NitroXAdministrator
(.700 member)
26/02/03 02:43 PM
Re: Win a booklet "Wild Deer of Australia"

Gryph

No don't give up! I would trade several of these little boys for one of your fantastic sambar stag trophies. A lot of hunters hunt a lifetime without scoring a stag as good as some of those. But thanks for the nice comments.

My story - at first I was going to put it straight into the forum as a post - then cut and pasted it out as I realised I had too pany photos I wanted to use.

The stag only scored about 170 Douglas Score points though he would have been higher had the left antler not had the rear half of the palm snapped off, probably due to fighting. I didn't see this until after he was shot. Hindsight - should have waited longer and checked better - but the venison still tasted good.

At first I was reasonably happy with this stag and to tell you the truth thought I had shot the one I saw all along. But with hindsight I thought it over and remembered how wide and magnicient the first look of the stag was and realised I had shot a different one. I didn't think the area had any really good heads until two weeks after my hunt when another member - much more experienced than I - shot a 220 DS stag. The one I saw with hindsight may have been at least in the 200 DS range but I didn't see him for long. In my opinion a true trophy starts around 200 DS, but as said I have this boy hanging on the wall as I still have to take a really nice fallow trophy myself. Could arrange a game farm hunt but prefer looking for a free range animal. I don't know his age but his neck has quite a few scars so he has been through a few ruts.
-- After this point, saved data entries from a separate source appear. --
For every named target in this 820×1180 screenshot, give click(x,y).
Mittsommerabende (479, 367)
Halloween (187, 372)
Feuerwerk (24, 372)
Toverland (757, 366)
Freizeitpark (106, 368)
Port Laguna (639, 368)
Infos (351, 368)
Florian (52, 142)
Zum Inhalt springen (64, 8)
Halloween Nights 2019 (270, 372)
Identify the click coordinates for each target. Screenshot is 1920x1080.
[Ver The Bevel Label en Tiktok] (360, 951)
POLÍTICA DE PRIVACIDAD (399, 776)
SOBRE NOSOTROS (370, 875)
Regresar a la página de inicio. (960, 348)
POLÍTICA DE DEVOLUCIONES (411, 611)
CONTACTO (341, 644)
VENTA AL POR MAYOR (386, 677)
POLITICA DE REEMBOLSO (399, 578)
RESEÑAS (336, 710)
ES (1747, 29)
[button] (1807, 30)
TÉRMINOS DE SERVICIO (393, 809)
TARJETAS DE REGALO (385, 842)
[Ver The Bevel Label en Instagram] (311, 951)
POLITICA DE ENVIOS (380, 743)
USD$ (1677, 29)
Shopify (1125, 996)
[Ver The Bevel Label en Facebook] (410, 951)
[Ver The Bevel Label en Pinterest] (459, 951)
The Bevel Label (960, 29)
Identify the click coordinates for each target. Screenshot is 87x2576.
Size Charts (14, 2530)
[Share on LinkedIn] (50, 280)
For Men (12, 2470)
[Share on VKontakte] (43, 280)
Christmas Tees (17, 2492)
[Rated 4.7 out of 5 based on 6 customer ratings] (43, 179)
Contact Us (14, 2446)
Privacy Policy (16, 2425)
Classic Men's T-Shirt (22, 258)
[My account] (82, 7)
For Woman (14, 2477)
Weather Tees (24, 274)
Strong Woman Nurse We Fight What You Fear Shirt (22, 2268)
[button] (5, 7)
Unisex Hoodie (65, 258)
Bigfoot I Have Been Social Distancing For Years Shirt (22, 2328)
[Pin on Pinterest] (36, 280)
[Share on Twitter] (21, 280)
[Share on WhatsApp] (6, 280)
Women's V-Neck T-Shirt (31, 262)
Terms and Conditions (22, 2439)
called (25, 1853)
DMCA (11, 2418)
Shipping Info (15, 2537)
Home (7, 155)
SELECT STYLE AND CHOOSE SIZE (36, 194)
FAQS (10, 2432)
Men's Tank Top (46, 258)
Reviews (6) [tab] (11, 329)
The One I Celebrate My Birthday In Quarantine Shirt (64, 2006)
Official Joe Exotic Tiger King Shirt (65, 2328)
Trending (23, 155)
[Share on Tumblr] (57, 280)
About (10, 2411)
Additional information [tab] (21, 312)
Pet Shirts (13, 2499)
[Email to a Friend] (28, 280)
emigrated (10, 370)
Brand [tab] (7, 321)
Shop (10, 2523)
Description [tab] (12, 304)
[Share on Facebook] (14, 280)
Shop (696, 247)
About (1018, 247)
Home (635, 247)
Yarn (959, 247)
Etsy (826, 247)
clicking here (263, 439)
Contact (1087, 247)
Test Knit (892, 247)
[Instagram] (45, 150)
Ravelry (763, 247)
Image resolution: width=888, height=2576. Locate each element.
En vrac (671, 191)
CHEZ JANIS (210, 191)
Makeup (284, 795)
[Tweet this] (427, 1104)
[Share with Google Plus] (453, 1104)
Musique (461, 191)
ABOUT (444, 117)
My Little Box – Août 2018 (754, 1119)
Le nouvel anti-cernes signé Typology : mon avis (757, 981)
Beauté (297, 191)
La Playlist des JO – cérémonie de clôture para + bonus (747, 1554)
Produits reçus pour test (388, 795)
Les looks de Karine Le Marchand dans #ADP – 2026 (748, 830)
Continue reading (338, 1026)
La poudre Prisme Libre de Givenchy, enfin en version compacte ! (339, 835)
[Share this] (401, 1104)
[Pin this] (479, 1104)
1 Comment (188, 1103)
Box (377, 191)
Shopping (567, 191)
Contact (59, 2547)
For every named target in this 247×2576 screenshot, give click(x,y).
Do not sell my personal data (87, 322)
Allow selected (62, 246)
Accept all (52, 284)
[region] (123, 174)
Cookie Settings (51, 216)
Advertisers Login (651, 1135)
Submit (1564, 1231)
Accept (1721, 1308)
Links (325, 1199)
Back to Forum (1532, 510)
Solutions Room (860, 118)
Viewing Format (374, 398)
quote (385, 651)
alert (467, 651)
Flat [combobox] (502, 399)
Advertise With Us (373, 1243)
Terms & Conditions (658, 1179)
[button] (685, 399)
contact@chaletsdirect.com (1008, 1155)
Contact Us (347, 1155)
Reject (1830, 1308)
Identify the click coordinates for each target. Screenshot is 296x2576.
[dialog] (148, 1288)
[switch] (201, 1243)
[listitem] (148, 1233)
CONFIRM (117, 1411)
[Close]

These stags have good feed inaddition to the pasture they raid the local market gardens. They actually live very near quite a built up area and I believe they get hammered by the local Italians and Greeks.

I will try to take some photos of his antlers if I can - with vintage I am pretty busy at the moment. In the picture the better antler is facing the camera (obviously).

A lot of the stags in that area do have cleft palms as do one or two other SA herds. When it was still legal releases of high quality breeding stags would have improved a lot. Plus some animals have escaped from farms over time - fences broken down by trees, deer ripping off the wire fighting with wild stags outside etc.

Even in my captive herd on my farm - there is a mixture of cleft palms and full palmed stags. Though none have shown really good palms yet - the breeding stag is five years old and is an OK head - I have four three year olds from him and two are looking pretty good. The other two will get culled this year for venison or be sold off live.